Jackson National's variable annuity sales suspensions pay off

Advisers willing to wait to get into the carrier's VAs; if history is any guide first quarter sales will jump

Dec 1, 2014 @ 5:34 pm

By Darla Mercado

For Jackson National Life Insurance Co. and the reps who sell its variable annuities, patience during year-end variable annuity sales suspensions has paid off.

By now, advisers know that the carrier has blocked off sales for the richest version of its LifeGuard Freedom Flex and Freedom 6 Net guaranteed minimum withdrawal benefit contracts. It's a temporary suspension that will run from Sept. 15 to Jan. 12.

Some version of this has happened in the past.

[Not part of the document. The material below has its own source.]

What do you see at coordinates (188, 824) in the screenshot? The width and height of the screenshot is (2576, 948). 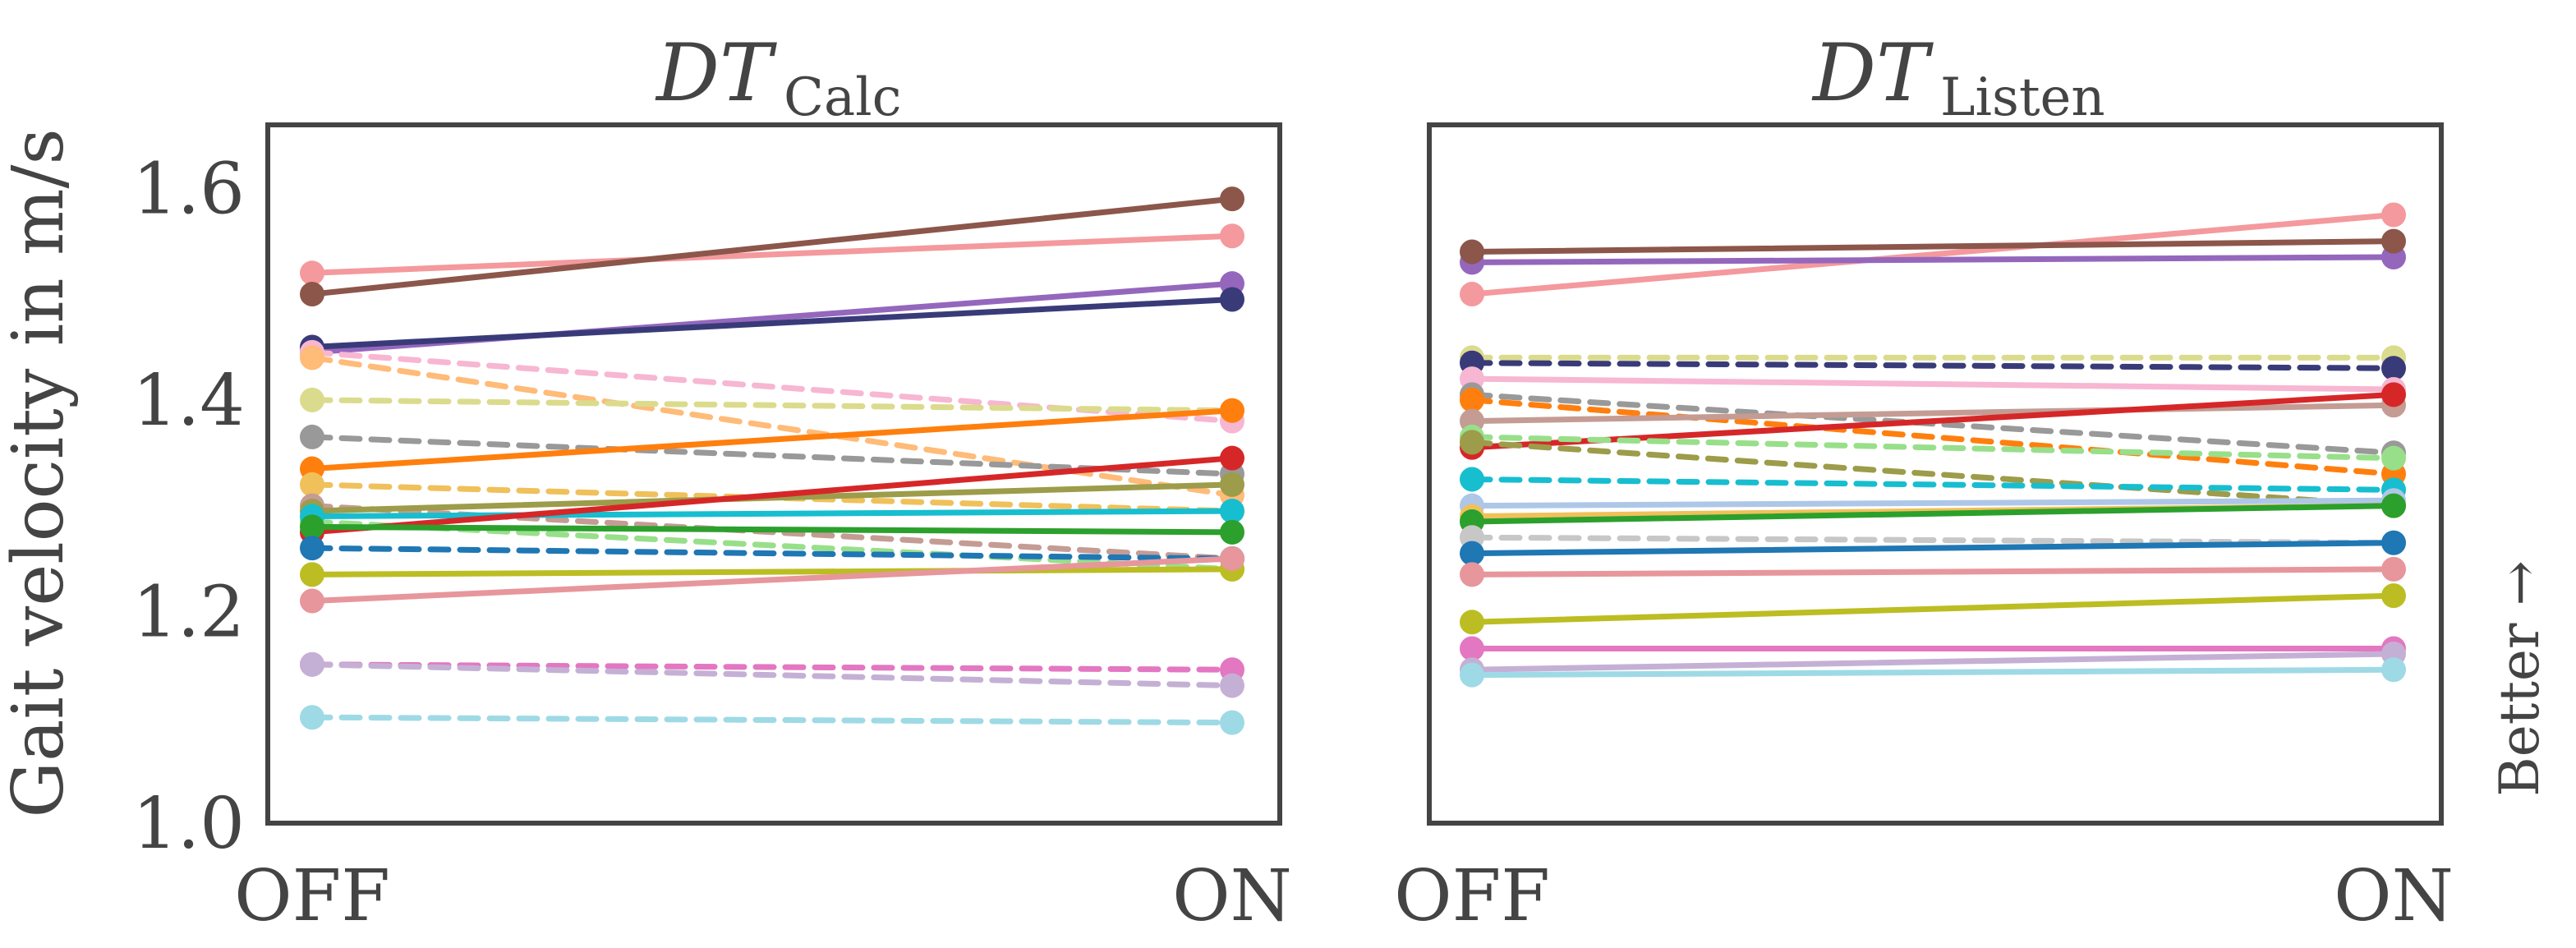 I see `y-tick-label: 1.0` at bounding box center [188, 824].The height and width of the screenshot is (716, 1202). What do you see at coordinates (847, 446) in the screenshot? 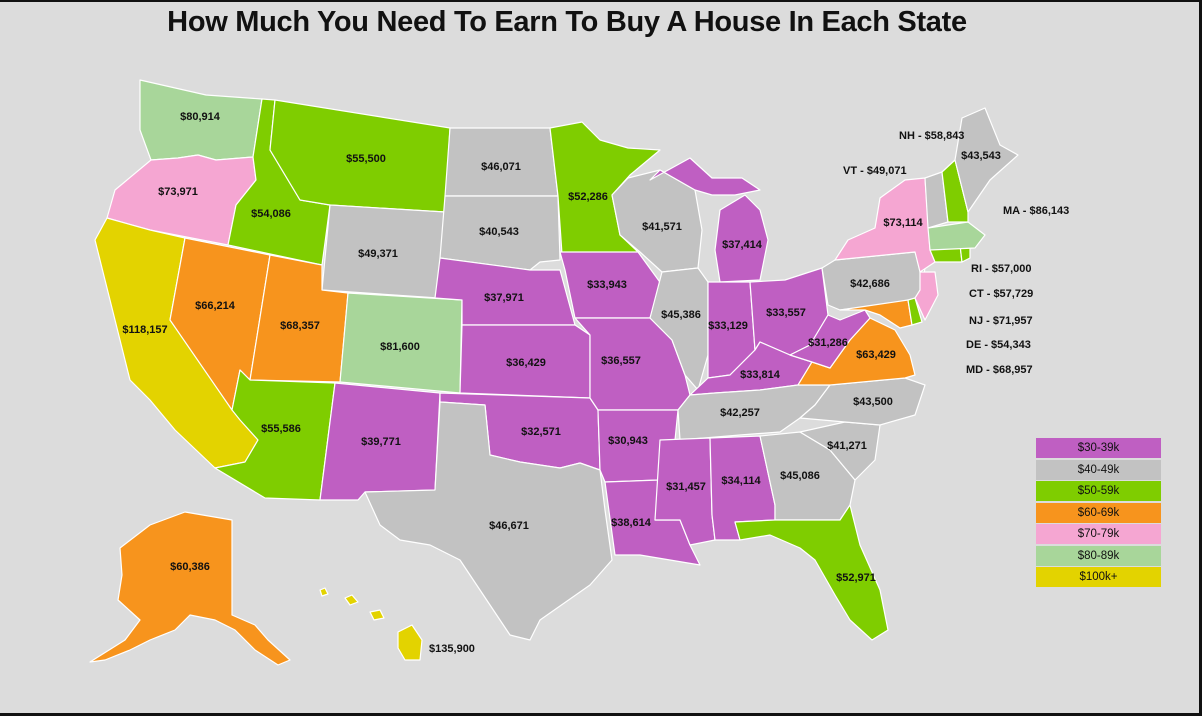
I see `label-sc: $41,271` at bounding box center [847, 446].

In 2012, the carrier blocked 1035 exchanges and qualified asset transfers into variable annuities with guaranteed living benefits from Nov. 13 to Dec. 15. Exchanges and transfers into these annuities were blocked again in 2013 from Oct. 25 to Dec. 16.

Though advisers at the time grumbled because they had to hold off on those Jackson VA sales during the end of the year, many of them ultimately completed transactions in the first quarter of the following year, according to broker-dealer executives.

“In a lot of cases, if you believe that Jackson's the right answer, a six-week period isn't a long time to wait, given the normal distractions in advisers' and clients' lives,” said Judson Forner, director of investment marketing at ValMark Securities Inc. “We didn't see a ton of business leave Jackson, but rather it was delayed in place when the suspension was lifted.”

That observation was shared at other broker-dealers.

“If you use the VA today or two months from now, it doesn't make that big of a difference — not if you're waiting for a better income proposition,” said Scott Stolz, senior vice president of Private Client Group investment products at Raymond James Insurance Group. “You know you're going to sell it. Why not just wait?”

In 2012, Jackson had a strong third quarter, with $5.35 billion in sales, according to data from Morningstar Inc. Sales slowed sharply in the fourth quarter to $4.17 billion, but then jumped modestly in the first quarter of 2013 to $4.31 billion.

Isolating for only sales of VAs with guaranteed living benefits, Jackson sold $4.7 billion in the third quarter of 2012, followed by $3.3 billion in both the fourth quarter of 2012 and first quarter of 2013, according to data from the insurer.

In the fourth quarter of 2013, sales hit $5.09 billion for Jackson's variable annuities and then jumped to nearly $6 billion in the first quarter of this year, according to Morningstar. The company sold $3.5 billion of variable annuities with guaranteed living benefits in the third quarter of 2013, $3.7 billion in the fourth quarter and $4.5 billion in the first quarter of 2014, according to data from the insurer.


Jackson National's experiences was not the pattern throughout the industry. In fact, competitors didn't enjoy the first-quarter bump, according to data from Morningstar.

Lincoln National Corp., for instance, sold $3.38 billion in variable annuities in the fourth quarter of 2013 and $2.90 billion in the first quarter of 2014. SunAmerica also experienced a slight decline in that period, as sales fell from $3.29 billion in the fourth quarter of 2013 to $2.99 billion in the first quarter of 2014. The same goes for Transamerica Life Insurance Co., which had $2.28 billion in VA sales during the final three months of 2013, and $2.01 billion in the first three months of 2014.

So will Jackson National see a carryover effect in 2015, with VA sales spiking in the first three months of the new year after the suspension on its richest benefit is lifted?

John McCarthy, director of insurance solutions at Morningstar, believes that effect might be limited this time because the insurer has other options available. “It's not a complete cutoff like the other [suspensions] were; you still have some tiers available to you,” he noted.

That seems to be playing out at some firms so far.

“We're seeing flows into the Jackson contract as of this time because of the open architecture,” said Zachary Parker, first vice president, income and distribution products at Securities America Inc. “It's a lower guarantee but they keep the open architecture.”